[WHAT IS BEING ASKED] Count the lines in the records that contain the string "pyautogui", matching case exactly, and reply with only that number.

*** PROVIDED RECORDS

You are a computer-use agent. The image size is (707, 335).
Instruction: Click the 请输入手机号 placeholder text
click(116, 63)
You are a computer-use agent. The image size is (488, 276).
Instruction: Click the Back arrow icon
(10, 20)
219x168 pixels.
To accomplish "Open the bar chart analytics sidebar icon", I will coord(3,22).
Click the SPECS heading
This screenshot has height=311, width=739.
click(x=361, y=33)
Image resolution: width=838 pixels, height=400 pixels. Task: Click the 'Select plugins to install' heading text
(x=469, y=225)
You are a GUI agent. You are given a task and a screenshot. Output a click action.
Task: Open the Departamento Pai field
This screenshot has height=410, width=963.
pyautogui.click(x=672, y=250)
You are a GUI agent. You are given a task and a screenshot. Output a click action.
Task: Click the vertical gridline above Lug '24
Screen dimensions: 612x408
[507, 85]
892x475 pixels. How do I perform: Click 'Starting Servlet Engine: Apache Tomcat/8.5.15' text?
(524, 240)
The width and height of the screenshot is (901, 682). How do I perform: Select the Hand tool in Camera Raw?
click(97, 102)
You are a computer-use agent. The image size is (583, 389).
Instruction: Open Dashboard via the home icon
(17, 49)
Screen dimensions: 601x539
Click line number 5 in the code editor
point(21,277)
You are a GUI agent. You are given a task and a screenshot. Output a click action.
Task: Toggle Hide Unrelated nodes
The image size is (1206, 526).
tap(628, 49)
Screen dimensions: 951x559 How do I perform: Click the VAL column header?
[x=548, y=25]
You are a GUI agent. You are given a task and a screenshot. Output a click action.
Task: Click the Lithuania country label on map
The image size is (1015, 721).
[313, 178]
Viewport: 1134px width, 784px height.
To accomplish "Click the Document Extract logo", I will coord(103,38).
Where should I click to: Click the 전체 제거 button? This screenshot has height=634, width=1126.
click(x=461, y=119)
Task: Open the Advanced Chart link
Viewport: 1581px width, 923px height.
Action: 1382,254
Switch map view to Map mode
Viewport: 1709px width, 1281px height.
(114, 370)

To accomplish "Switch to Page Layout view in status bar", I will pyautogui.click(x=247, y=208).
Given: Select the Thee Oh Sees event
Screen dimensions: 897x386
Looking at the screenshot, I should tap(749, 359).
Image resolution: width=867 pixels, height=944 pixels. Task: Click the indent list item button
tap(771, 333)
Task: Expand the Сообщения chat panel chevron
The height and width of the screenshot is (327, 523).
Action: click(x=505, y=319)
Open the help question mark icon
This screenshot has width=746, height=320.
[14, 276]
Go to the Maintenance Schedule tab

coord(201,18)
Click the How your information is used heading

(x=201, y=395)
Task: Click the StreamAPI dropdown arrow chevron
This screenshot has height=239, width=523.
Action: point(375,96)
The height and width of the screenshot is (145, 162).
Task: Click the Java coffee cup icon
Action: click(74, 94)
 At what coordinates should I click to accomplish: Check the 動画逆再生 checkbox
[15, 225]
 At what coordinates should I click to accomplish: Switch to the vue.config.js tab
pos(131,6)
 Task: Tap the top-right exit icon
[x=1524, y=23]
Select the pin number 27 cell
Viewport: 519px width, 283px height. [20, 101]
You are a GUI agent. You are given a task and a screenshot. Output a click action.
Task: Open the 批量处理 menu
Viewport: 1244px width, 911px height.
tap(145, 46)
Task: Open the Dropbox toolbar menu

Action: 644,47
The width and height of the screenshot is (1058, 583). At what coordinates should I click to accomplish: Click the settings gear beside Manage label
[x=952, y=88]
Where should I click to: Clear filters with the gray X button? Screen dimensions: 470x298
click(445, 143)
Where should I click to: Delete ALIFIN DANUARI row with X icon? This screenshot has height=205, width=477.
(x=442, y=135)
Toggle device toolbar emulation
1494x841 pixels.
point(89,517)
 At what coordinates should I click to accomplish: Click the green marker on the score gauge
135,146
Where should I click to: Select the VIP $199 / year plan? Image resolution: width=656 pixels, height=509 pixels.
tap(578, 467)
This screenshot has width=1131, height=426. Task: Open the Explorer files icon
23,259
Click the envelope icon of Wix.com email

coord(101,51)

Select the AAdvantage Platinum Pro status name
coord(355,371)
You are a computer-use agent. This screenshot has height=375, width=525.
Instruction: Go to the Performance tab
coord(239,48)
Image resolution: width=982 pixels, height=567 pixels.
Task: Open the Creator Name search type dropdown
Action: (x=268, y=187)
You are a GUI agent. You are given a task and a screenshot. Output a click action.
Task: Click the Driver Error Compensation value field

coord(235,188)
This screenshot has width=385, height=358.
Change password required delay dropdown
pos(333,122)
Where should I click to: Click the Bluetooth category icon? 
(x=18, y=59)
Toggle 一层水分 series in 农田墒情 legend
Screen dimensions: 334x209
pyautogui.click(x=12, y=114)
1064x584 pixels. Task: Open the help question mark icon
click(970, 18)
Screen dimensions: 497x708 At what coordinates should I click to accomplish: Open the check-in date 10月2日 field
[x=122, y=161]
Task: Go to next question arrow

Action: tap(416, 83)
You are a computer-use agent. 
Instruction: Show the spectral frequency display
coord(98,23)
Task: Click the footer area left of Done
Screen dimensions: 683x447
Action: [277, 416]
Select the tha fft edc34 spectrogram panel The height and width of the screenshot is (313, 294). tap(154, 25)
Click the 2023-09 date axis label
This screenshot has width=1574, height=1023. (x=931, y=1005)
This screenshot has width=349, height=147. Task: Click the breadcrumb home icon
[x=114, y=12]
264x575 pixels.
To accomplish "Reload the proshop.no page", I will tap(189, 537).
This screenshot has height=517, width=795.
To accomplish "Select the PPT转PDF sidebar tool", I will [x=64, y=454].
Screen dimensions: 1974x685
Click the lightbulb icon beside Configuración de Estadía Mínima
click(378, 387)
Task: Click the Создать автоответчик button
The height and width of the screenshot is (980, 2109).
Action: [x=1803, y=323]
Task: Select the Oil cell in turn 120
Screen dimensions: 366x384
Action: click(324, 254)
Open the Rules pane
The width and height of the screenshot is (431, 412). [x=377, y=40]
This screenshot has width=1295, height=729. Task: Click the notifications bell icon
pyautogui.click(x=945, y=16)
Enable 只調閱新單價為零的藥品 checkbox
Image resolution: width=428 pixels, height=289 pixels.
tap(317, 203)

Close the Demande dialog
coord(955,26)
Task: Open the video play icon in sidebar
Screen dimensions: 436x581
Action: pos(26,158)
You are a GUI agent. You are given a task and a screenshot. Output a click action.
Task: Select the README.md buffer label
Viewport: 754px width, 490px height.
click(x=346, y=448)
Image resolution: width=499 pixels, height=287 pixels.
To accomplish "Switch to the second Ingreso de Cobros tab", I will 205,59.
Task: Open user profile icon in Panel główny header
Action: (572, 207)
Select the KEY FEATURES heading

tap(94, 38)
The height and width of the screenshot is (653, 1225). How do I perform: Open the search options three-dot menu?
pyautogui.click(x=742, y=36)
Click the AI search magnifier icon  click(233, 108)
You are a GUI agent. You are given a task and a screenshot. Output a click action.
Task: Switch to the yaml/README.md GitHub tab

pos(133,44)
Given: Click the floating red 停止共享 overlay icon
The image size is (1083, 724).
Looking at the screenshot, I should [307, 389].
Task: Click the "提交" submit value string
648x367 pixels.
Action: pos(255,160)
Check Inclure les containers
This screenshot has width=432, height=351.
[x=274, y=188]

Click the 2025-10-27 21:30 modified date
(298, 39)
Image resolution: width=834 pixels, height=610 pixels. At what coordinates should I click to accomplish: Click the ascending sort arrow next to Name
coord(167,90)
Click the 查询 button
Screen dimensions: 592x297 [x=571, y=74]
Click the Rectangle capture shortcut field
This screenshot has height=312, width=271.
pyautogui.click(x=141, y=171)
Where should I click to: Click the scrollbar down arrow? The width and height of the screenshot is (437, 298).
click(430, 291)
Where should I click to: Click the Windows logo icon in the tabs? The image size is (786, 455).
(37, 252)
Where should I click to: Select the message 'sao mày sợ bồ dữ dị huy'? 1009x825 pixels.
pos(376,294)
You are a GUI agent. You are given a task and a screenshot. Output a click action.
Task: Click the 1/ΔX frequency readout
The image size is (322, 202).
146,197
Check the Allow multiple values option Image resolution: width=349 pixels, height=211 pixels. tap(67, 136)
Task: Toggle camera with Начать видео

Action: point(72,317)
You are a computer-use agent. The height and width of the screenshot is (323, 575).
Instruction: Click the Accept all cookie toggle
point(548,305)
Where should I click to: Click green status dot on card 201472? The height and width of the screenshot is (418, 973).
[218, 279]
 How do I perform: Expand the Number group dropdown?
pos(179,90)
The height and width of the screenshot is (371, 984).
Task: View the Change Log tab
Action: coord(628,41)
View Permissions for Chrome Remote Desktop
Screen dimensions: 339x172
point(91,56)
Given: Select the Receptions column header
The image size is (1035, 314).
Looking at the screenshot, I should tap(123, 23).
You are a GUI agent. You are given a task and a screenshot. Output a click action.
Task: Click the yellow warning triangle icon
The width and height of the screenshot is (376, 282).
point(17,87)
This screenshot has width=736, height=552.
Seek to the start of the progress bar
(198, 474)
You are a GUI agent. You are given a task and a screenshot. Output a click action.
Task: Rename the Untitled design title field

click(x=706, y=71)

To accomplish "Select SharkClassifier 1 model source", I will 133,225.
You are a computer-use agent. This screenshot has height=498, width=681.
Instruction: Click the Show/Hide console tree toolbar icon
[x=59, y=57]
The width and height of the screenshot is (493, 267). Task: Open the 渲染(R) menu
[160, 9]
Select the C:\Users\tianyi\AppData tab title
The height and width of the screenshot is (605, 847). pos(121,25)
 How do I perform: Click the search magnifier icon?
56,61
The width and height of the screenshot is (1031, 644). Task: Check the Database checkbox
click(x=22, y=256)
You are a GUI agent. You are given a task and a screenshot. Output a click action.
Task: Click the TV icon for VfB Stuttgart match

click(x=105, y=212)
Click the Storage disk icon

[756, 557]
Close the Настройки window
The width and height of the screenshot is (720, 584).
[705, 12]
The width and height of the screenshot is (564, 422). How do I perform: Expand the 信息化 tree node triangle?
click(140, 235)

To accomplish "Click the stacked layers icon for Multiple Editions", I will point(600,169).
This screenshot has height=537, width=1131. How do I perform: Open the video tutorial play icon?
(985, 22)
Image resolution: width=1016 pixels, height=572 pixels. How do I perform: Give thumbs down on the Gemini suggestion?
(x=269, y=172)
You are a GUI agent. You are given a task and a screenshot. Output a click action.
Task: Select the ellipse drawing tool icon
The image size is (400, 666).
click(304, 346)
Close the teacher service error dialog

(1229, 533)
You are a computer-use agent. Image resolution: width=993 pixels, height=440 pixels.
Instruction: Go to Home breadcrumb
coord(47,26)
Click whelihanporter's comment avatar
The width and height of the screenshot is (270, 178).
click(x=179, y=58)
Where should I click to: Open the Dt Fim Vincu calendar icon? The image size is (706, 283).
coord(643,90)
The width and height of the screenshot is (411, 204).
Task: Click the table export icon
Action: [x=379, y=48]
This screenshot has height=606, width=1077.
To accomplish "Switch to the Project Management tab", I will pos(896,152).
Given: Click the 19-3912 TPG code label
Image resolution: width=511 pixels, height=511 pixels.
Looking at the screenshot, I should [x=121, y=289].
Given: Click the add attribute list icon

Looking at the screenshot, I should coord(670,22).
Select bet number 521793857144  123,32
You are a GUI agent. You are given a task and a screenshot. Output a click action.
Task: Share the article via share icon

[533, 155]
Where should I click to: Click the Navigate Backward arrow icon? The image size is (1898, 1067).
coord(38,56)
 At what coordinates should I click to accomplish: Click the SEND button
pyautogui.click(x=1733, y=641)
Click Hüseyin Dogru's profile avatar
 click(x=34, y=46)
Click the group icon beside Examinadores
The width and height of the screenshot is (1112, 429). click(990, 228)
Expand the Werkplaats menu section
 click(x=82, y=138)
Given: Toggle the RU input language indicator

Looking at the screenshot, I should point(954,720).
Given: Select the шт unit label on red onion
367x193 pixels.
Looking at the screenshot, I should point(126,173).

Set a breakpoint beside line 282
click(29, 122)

******

[RESPONSE TO THE EXERCISE] 7